— Теперь балакай, — разрешил Шляхов и подвинул Сидоренко «второй фронт» — свиную тушенку. — Выкладывай, что на душе.
Сидоренко поморщился, отодвинул консервы, понюхал, положил в рот кусочек хлеба.
— Тут же босыми ногами все исхожено: и поля, и сады, и ярки, и ривни миста. Як ты не понимаешь?! На этой земле кто только не бывал: и татары, и турки, и поляки, и шведы, и нимци не первый раз уже! Як же вона всим нужна.
— Ну, нам с тобою она нужнее всех. — Шляхов поднес флягу к уху, встряхнул, налил всем. — Чтоб скорей домой попал. Да и мы тоже.
Хрястнуло прясло. Жуховский высыпал на брезент из ведра яблоки, груши.
— Хуторок — ни живой души.
На плетень неожиданно взлетел желтогрудый петух, зыркнул круглым глазом на танкистов, гаркнул приветствие.
— Вдовец, должно! — тыкнул кто-то. Смешок не поддержали.
В углу сада долбанул тяжелый снаряд. На сидевших у танка посыпались листья, сенная труха. С гусеницы свалился термос с чаем. Уцелевшая коробка дома поверх сада отряхнула с себя штукатурку, ощерилась дранкой.
— Щупает, гад!
— Спросонья. — Шляхов скребнул в консервной, банке, пожевал, выплюнул лавровый лист. — Побудку делают, да проспали.
Все занялись едой. Башнер Шляхова хватал жадно, большими кусками, глотал, почти не жуя. Длинная шея его при этом дергалась, как у подавившегося утенка. Видать, жизнь не очень баловала его, и «второй фронт» казался ему самой совершенной вкуснятиной.
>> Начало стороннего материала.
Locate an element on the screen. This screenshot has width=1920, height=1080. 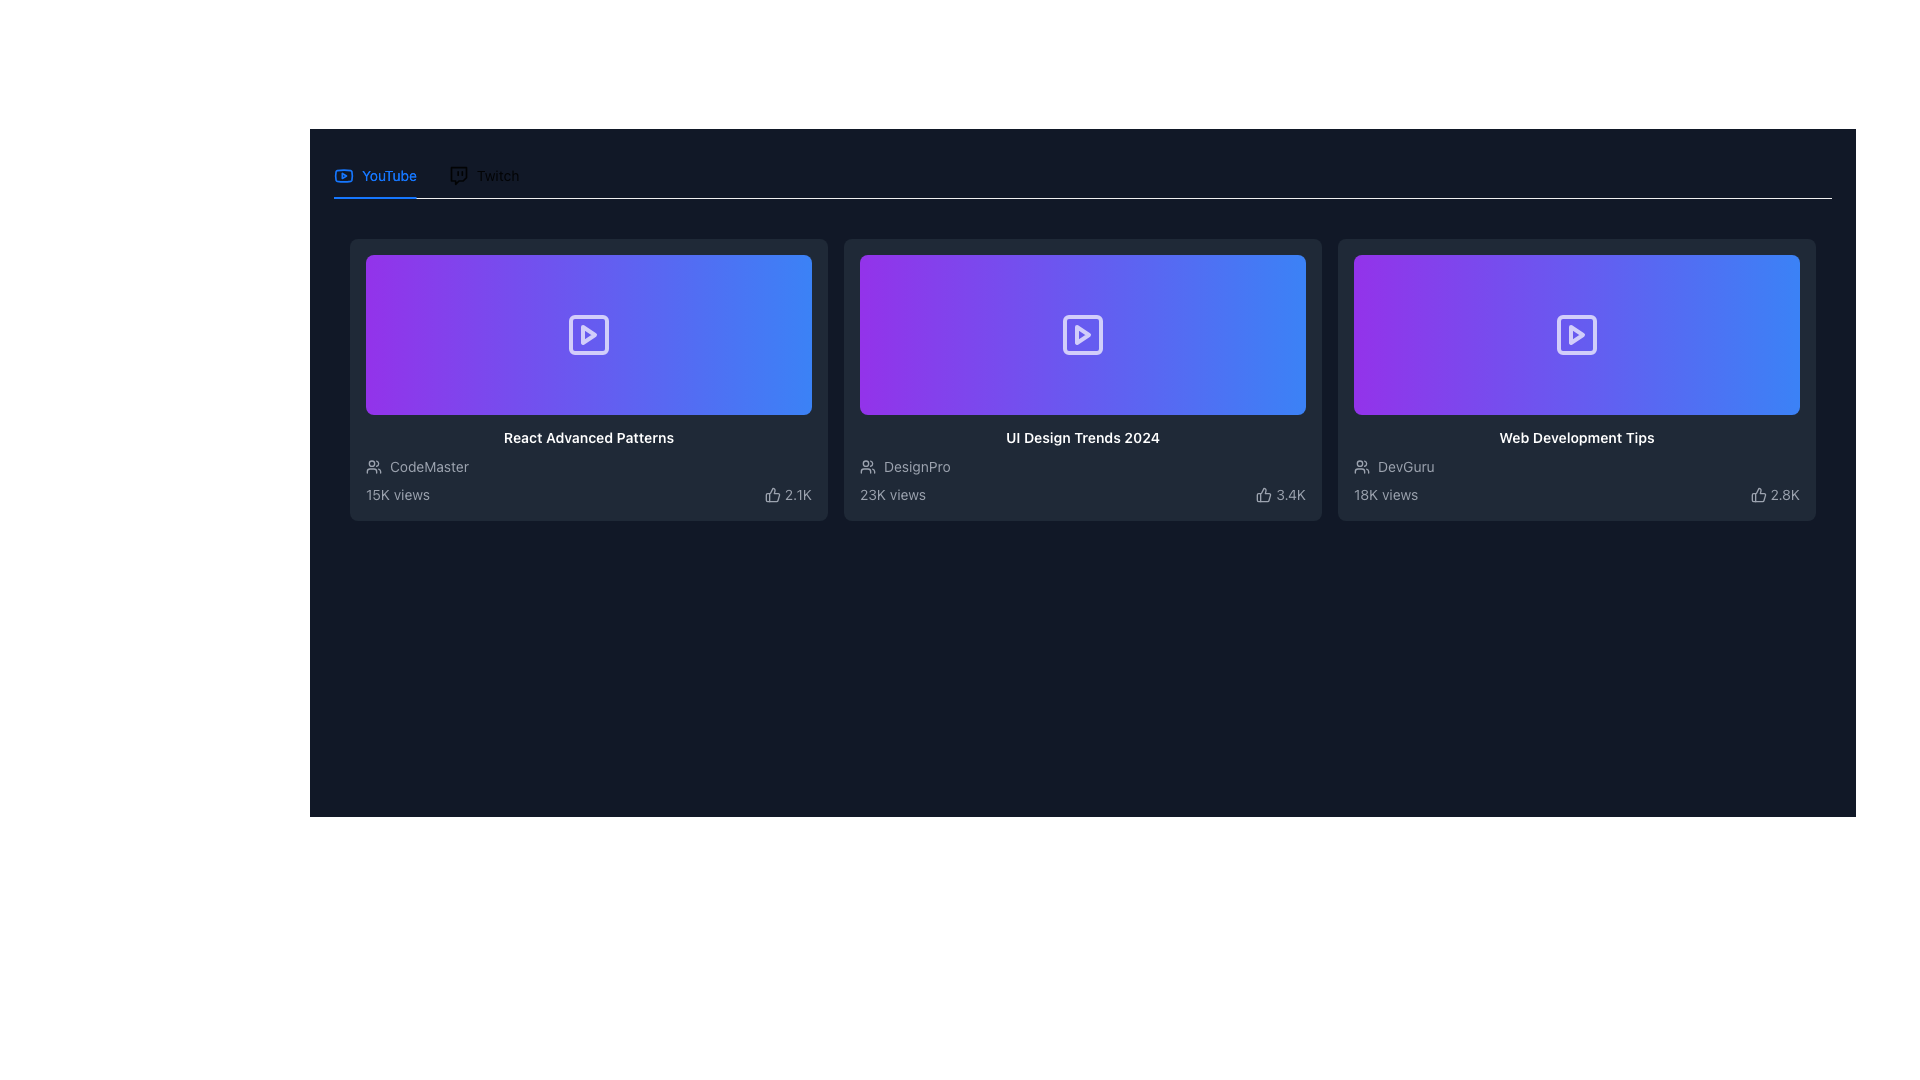
the play icon within the light purple rounded rectangle located at the center of the second video thumbnail is located at coordinates (1082, 334).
Сидоренко ел степенно, хмурил лоб, соблюдал очередность. Мясо выбирал с жирком, размазывал по хлебу, медленно и значительно жевал.
Со стороны мревших в рудом туманце круч от Днепра горелой улицей прошел солдат. У двора, где завтракали танкисты, задержался, повел носом.
— Как там, браток?
— Нормально. — Солдат солидно поморщил лоб, чувствуя себя со вчерашнего дня старожилом Днепра, почему-то счел начатый разговор обидным для себя, пошел дальше.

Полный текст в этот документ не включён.